## The problem
The records are to be restated in their entirety, word for word.

Saved entries
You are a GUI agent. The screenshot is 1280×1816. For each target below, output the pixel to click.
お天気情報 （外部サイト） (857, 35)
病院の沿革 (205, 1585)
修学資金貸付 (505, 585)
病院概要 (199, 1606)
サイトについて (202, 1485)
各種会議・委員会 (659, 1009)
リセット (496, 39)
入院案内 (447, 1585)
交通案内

## Exercise solution
You are a GUI agent. The screenshot is 1280×1816. For each target below, output the pixel to click.
お天気情報 （外部サイト） (857, 35)
病院の沿革 (205, 1585)
修学資金貸付 (505, 585)
病院概要 (199, 1606)
サイトについて (202, 1485)
各種会議・委員会 (659, 1009)
リセット (496, 39)
入院案内 (447, 1585)
交通案内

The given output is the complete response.